EG: We totally understand that concern. Many of us on the team come from the bench, and nothing is more frustrating than being locked into a black box where you can’t adapt the chemistry to your biology. So, we’ve been intentional about making SPCs an open platform built for scientists and innovators in these ways:
- Enabling standard reagent use: For the labs that like to innovate, SPCs are compatible with standard molecular biology reagents, so you can build modular workflows and swap in the enzymes, buffers, primers, or probes you prefer.
- Facilitating custom workflows: You can design lysis, choose your amplification strategy, run targeted PCR, and iterate without being forced into a proprietary reagent ecosystem.
At the same time, not everyone wants to develop methods from scratch. Many groups simply want a robust workflow that answers the biological question. For those labs, we provide end-to-end application kits, such as microbial single-cell whole genome sequencing and single-cell RNA&DNA co-sequencing workflows, where the chemistry and protocol are already packaged and validated.
On the instrumentation side, the barrier to entry is intentionally low. You do need a compact instrument to generate the SPCs, but after that, most of the workflows are standard lab handling: everyday lab tools, pipettes, tubes, and centrifugation as needed.
Atrandi Bioscience's participation in SLAS 2026's New Product Award
PN: Your responses have been so well-thought out! It’s no wonder you’re a finalist for the SLAS New Product Award! How does being a finalist fit within your goals for the Phyx this year?
EG: Thanks a lot! We are really happy to receive the honour.
For us, being a finalist is a strong signal that the broader scientific community is seeing Phyx the way we see it: not just as a niche microbiology tool, but as a complete platform that opens the door to a new category of high-throughput screening applications that fit how biology is actually done today.

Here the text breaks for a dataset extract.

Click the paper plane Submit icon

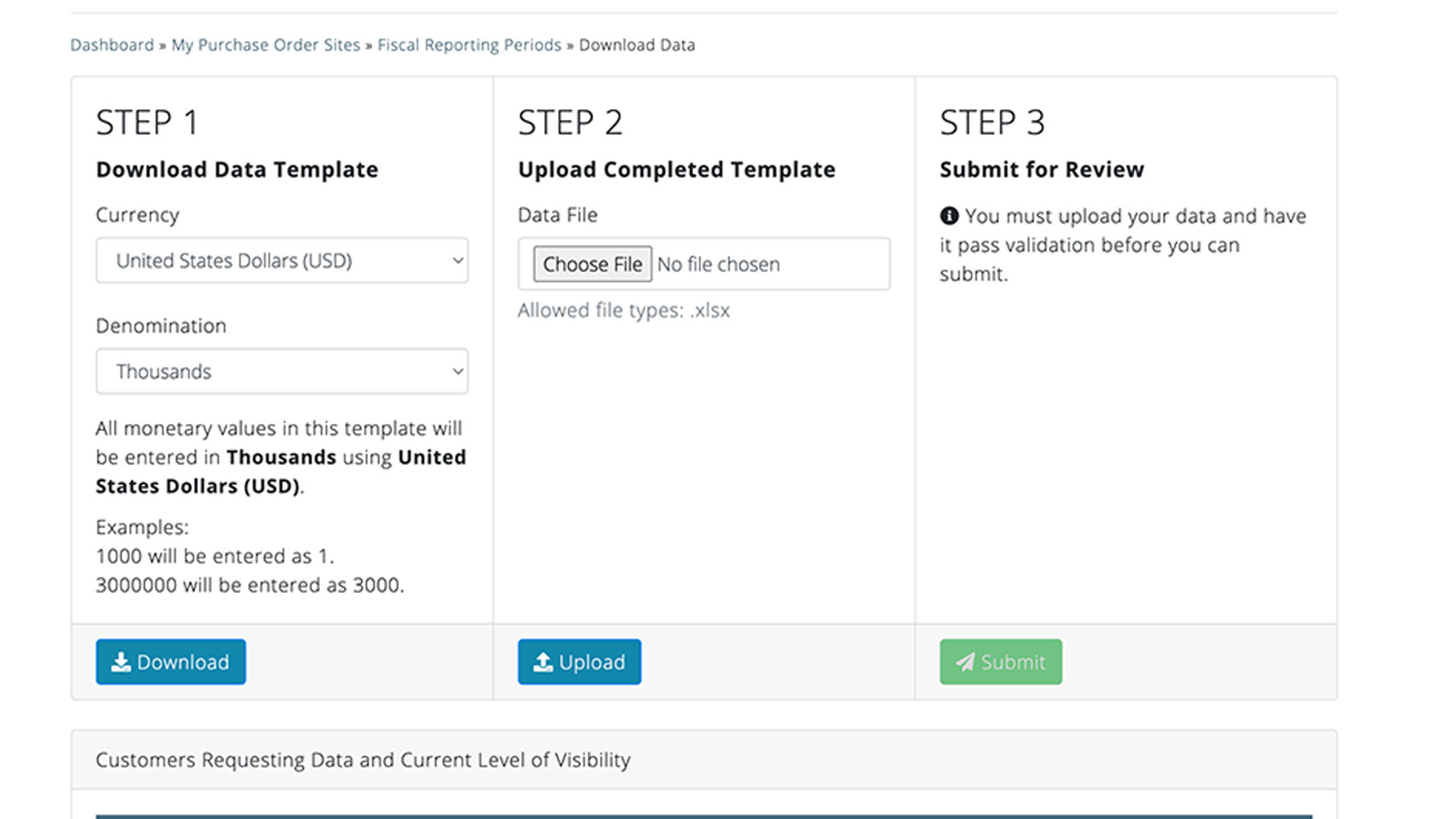[965, 662]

Our goal for Phyx this year is straightforward. We want to get it into the hands of real labs, prove it across a handful of high-impact use cases, and make the experience simple enough to live on a normal bench. SLAS recognition fits amazingly well because it puts Phyx in front of exactly the audience we are building for: people who care about throughput, practicality, and reproducibility.
It also helps in a very practical way: when you are introducing something new, trust matters. Being recognized by SLAS accelerates conversations with early adopters, collaborators, and partners, and helps us focus Phyx on what labs value most: spending effort and sequencing capacity on the biology that matters, not on background. So, we see it as momentum that’s aligned with our focus this year, which is execution: real deployments, real data, and making Phyx something teams can rely on.